Hacker News new | past | comments | ask | show | jobs | submit login
It's Impossible to Validate an Email Address (elliot.land)
61 points by elliotchance on Apr 3, 2016 | hide | past | web | favorite | 67 comments



What I'm about to say is more general than regex, but can online services please stop trying to validate my email address?

If I gave you an email address that you think is invalid, rest assured I did it for a reason. I'm not an imbecile: I know how to type my address correctly (especially when you make me type it twice). For all the imbeciles who don't know how to type their address correctly, the phone system still works fine.

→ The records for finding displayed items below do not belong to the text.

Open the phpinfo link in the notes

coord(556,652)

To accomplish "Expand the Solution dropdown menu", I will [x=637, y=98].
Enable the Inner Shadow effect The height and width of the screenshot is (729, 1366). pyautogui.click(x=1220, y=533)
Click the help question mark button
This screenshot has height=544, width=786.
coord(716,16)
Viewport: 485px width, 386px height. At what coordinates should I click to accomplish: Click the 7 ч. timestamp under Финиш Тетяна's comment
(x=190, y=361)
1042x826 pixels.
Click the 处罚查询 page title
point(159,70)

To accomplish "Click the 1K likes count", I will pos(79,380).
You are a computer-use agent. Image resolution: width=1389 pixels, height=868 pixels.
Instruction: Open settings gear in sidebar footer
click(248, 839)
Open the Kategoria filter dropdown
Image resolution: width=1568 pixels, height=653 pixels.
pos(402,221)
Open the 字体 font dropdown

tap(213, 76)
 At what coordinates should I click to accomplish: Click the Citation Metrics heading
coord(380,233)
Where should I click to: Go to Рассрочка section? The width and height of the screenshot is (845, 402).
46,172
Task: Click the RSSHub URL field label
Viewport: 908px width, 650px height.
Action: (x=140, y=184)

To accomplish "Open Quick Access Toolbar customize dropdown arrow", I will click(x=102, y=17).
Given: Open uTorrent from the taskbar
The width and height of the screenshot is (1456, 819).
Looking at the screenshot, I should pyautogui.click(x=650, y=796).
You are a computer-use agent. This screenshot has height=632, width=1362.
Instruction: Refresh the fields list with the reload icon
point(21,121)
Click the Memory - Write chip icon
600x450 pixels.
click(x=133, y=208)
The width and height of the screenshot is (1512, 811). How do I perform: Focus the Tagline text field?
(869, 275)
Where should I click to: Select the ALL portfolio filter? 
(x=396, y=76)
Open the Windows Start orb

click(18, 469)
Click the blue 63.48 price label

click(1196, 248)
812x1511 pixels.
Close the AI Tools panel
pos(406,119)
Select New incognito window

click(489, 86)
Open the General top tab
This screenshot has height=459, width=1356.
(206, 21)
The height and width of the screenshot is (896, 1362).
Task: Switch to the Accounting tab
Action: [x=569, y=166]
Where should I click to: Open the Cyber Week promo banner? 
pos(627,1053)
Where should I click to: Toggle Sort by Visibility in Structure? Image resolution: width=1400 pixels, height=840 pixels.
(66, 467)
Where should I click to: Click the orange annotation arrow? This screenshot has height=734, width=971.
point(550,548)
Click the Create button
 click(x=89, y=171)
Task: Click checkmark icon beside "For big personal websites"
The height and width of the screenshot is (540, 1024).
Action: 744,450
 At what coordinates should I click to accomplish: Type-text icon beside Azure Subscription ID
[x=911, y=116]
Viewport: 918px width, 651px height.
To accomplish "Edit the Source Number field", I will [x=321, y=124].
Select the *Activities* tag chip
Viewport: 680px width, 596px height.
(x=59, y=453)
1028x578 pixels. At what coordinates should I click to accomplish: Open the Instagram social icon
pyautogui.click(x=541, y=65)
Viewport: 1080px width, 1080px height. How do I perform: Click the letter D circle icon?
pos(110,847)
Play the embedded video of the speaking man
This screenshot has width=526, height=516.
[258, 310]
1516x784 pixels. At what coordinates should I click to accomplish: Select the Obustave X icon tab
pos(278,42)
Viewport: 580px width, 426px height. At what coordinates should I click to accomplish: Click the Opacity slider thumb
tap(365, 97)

I may have given you my real email address with a plus-sign for a filter. Don't tell me it's invalid.

I may have given you a fake email address, because I know you're just going to spam me. If you tell me it's invalid, I'll either spend an extra few minutes cooking up a better fake email address, or I'll leave your site.


https://medium.com/i-m-h-o/please-stop-verifying-my-email-ad...

I wrote something about this a while ago. I'm no wordsmith but it fits here.


But, statistically speaking, it probably is an imbecile.

These systems aren't optimizing for someone like you trying to be clever. They're trying to handle the more common cases of someone typing a street address in the wrong field or forgetting the ".com" or putting in an HTTP address or some such.

They're trying to catch that, not every possible pedantically legal string you could throw at it. Maybe they could improve the validator, or maybe they'd rather be spending programmers' time on things with actual business value.

The sum total of imbeciles may well represent a bigger market than the sum total of people like you.


Agreed. I find things like "youdont@needmyemail.com" usually work, and then if they ever bother to read what’s in their database they may get a hint.


kindlysodoff@mailinator.com is nice, and actually works for that one activation link you have to click.


I know it can be frustrating, it's happened to me too, but the reality is that email validation generally isn't for you. It's for the 99% of other people who would greatly appreciate the heads up that they've typed "something@yahoocom" or "Boys@MenFan1@whatever.com" and it's probably not what they meant to type.

Now we can talk about HOW validation is implemented, and I think it would be completely fair to raise a warning: "Hey, did you mean to enter this?" instead of "sorry, nope." when non-trivial addresses are encountered.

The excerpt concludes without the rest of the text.